_AIM_
Could you copy the text below on helping older people move home, beginning at the words "- its location" and stopping after "as retirement housing)"?

_EXCERPTED TEXT_
[start]
Moving elderly family and friends requires very careful planning and consideration. At the Portland Centre we have some Advice and tips to smooth the way.
It can be hard work and very stressful at the best of times but for people who are getting on in years who are perhaps not as fit and agile as they were, it’s likely to be even harder, and they will need a lot of help.
This information will help you consider the options available so that you can make a decision about moving home.
There are many reasons why people move, but it is important that you think carefully about what your needs, are both now and for the future, including:
- the type, size and layout of the property - for example: house, bungalow or flat, the number of bedrooms
- the cost of bills - for example: electric, gas, water, repair and maintenance costs (including support costs and other services)
- its location - for example: access to shops, services, transport, and location of friends or relatives
If you are renting, you could ask your landlord about a transfer to a property more suitable for your needs.
These are some of the choices available if you are thinking of moving:
Alternative Owner-Occupied or Private Rented Accommodation (often known as retirement housing)
Flats and bungalows designed for older people may be available to buy or rent privately. These are advertised in local newspapers and estate agents. They usually have an emergency alarm system, which may be a push-button pendant, pull cords or an emergency telephone, or a combination of these. The services offered depend on where you live.
Social and Affordable Housing (often known as Council or Housing Association housing)
If you would like more information on applying for Social Housing please see useful links. Your housing needs will be assessed to decide what type of property you qualify for. Your support needs will also be assessed to work out what help you need. Adult Social Care Services (formerly Social Services) will assess any extra support needs you may have. You may have to pay for this support.
[end]
_DATA_
[start]
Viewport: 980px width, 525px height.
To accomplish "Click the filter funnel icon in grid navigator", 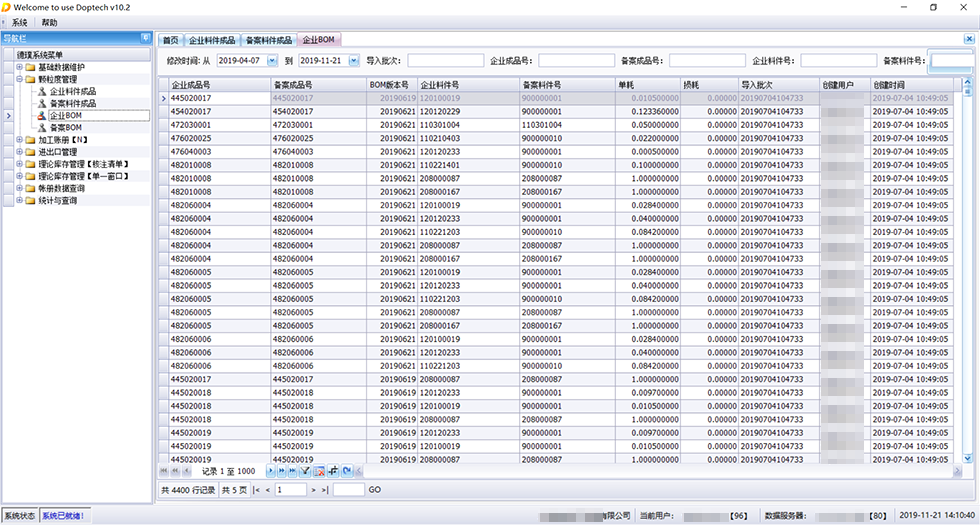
[end]
_WRITTEN SOLUTION_
- its location - for example: access to shops, services, transport, and location of friends or relatives
If you are renting, you could ask your landlord about a transfer to a property more suitable for your needs.
These are some of the choices available if you are thinking of moving:
Alternative Owner-Occupied or Private Rented Accommodation (often known as retirement housing)